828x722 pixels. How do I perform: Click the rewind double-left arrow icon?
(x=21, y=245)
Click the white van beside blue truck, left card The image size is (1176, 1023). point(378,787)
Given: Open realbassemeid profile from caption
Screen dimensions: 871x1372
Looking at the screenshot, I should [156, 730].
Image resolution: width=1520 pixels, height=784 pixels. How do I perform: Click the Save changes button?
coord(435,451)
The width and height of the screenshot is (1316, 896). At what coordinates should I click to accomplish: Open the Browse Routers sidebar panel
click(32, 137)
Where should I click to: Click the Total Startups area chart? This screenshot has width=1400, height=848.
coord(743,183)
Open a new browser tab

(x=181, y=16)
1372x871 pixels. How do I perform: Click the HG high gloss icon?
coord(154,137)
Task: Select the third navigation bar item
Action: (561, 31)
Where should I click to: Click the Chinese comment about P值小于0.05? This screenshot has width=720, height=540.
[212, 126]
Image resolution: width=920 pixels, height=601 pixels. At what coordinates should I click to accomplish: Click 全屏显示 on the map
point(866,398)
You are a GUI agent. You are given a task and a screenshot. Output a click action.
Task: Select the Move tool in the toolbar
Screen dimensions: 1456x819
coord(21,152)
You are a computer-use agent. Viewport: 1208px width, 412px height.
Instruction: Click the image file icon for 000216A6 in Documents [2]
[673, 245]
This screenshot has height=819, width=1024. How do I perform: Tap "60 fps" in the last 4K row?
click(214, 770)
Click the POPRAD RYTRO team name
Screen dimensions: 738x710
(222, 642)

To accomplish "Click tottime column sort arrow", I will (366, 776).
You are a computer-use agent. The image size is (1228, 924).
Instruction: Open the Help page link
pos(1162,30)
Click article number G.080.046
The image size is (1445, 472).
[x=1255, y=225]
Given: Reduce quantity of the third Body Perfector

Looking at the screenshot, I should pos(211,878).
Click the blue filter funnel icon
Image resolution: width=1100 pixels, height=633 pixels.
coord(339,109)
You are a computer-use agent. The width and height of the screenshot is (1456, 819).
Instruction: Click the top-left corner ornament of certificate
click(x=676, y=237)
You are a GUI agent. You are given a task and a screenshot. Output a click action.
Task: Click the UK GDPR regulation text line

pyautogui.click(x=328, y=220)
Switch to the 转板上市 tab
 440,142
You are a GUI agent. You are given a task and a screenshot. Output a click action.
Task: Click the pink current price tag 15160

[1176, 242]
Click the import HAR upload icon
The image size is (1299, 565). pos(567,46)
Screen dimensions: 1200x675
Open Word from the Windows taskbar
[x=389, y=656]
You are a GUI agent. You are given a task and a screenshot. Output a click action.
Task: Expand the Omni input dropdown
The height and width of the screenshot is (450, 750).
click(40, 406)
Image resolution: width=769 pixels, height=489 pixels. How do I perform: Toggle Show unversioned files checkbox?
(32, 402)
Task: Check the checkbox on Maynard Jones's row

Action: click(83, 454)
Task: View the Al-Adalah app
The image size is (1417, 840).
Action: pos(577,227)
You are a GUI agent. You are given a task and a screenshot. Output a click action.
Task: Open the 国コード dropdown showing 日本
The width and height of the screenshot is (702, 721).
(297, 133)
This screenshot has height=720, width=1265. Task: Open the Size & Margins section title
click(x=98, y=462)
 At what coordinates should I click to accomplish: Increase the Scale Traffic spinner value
+===+
§ Work to complete
Retype the items word for word, beginning at their first line and stopping after the line that contains "Looking at the screenshot, I should [156, 730].".

§ The response
828x722 pixels. How do I perform: Click the rewind double-left arrow icon?
(x=21, y=245)
Click the white van beside blue truck, left card The image size is (1176, 1023). point(378,787)
Given: Open realbassemeid profile from caption
Screen dimensions: 871x1372
Looking at the screenshot, I should [156, 730].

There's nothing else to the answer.